Basis for recommendation
These recommendations reflect expert advice found in clinical guidelines from the National Institute for Health and Clinical Excellence (NICE) [National Collaborating Centre for Women's and Children's Health, 2006] and the American College of Obstetrics and Gynaecologists [American College of Obstetrics and Gynecologists, 2005], a study group statement from the Royal College of Obstetricians and Gynaecologists [RCOG, 2002], and a Drug and Therapeutics Bulletin [DTB, 2001].
Exclude urinary tract infection
- Urinary tract infection may cause frequency, urgency, and incontinence.

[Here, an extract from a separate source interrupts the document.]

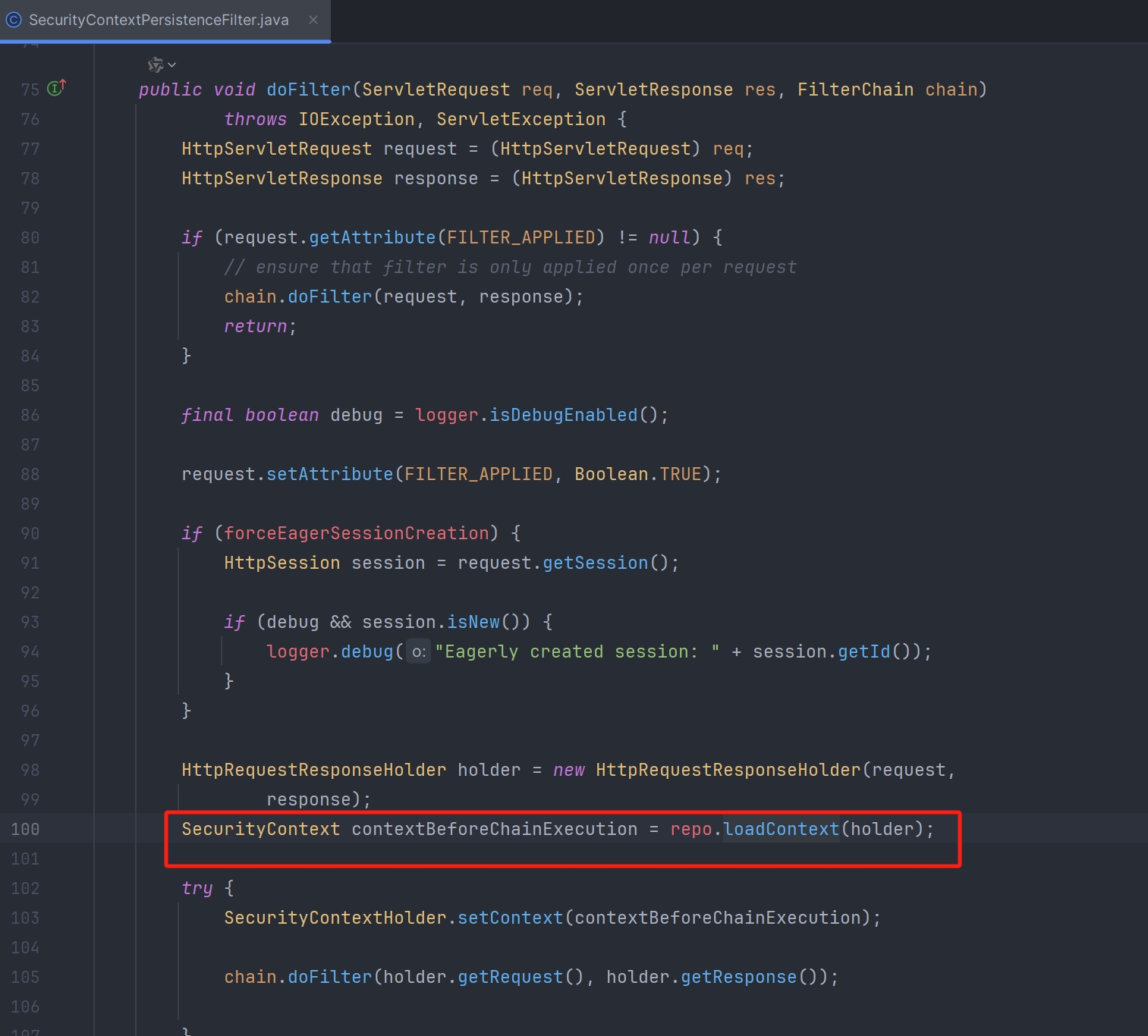Screen dimensions: 1148x1036
Task: Click the Java class icon in the file tab
Action: click(x=14, y=20)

It causes urgency incontinence more often than stress incontinence [Rogers, 2008].
Management of the results of dipstick testing
- The recommendations regarding dipstick testing of urine are in line with those of NICE [National Collaborating Centre for Women's and Children's Health, 2006], which based its recommendations regarding dipstick testing of urine on the results of an observational study (n = 265) that aimed to find out the usefulness of using urine reagent strips in screening women with urinary incontinence for urinary tract infections (UTIs) [Buchsbaum et al, 2004]. The study did not document whether the participants had symptoms of a UTI. The urine culture result was used as a gold standard, and the following were calculated:
- Prevalence of UTI: 12%.
- Sensitivity: 29%. The dipstick test was positive in 9 of 11 women with a UTI.

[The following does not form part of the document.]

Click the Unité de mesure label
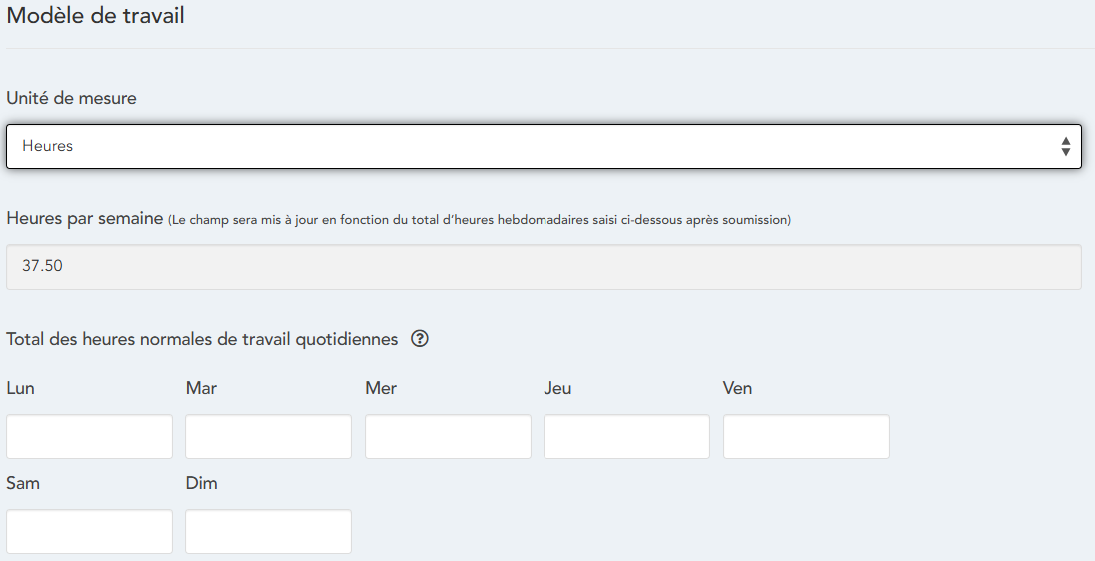This screenshot has height=561, width=1095. coord(72,98)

- Specificity: 99%. The dipstick test was negative in 232 of 234 women without a UTI.
- Positive predictive value: 82%. Of 11 women with a positive dipstick result, 9 also had a positive urine culture.
- Negative predictive value: 91%. Of 254 women with a negative dipstick result, 232 also had a negative urine culture.

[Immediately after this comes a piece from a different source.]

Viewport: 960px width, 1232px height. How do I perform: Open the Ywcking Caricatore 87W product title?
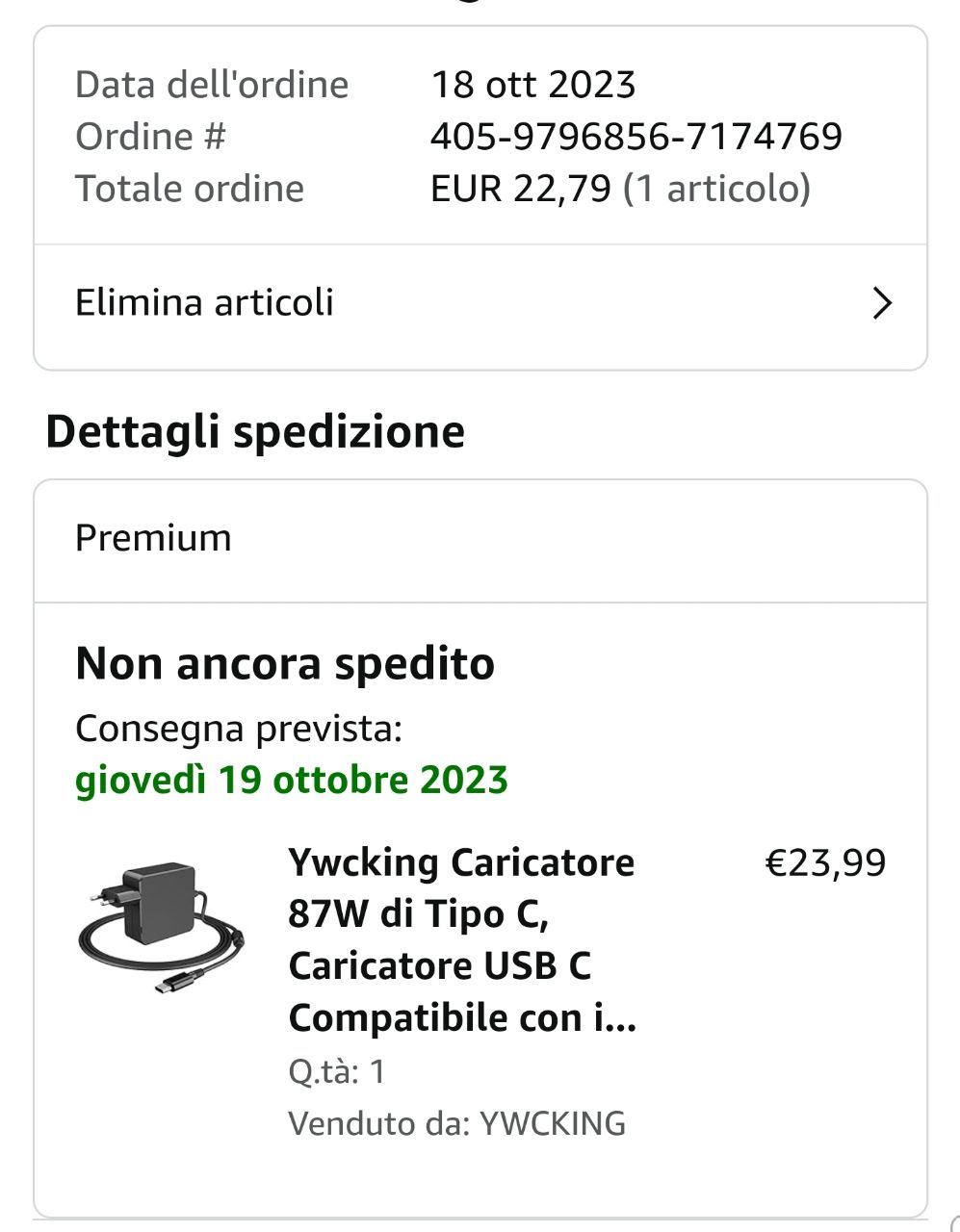click(x=462, y=939)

- Positive predictive values increase with increasing prevalence (or prior probability) and negative predictive values decrease with increasing prevalence (or prior probability). Therefore, if the clinical judgement is that the probability of UTI is high, a negative dipstick result should not be used to exclude UTI. In other words, if the prior probability is thought to be substantial (or if the risk of complications or severe disease is thought to be substantial), consider sending a mid-stream urine sample and offering an antibiotic even when the dipstick result is negative.
Digital assessment of pelvic floor muscle contraction
- Evidence for digital pelvic floor muscle assessment is lacking. However, expert opinion from NICE is that treatment decisions will be directed by whether a woman is able to contract her pelvic floor muscles. NICE therefore recommends that routine digital assessment of pelvic floor muscle contraction should be done before the use of supervised pelvic floor muscle training for the treatment of urinary incontinence [National Collaborating Centre for Women's and Children's Health, 2006].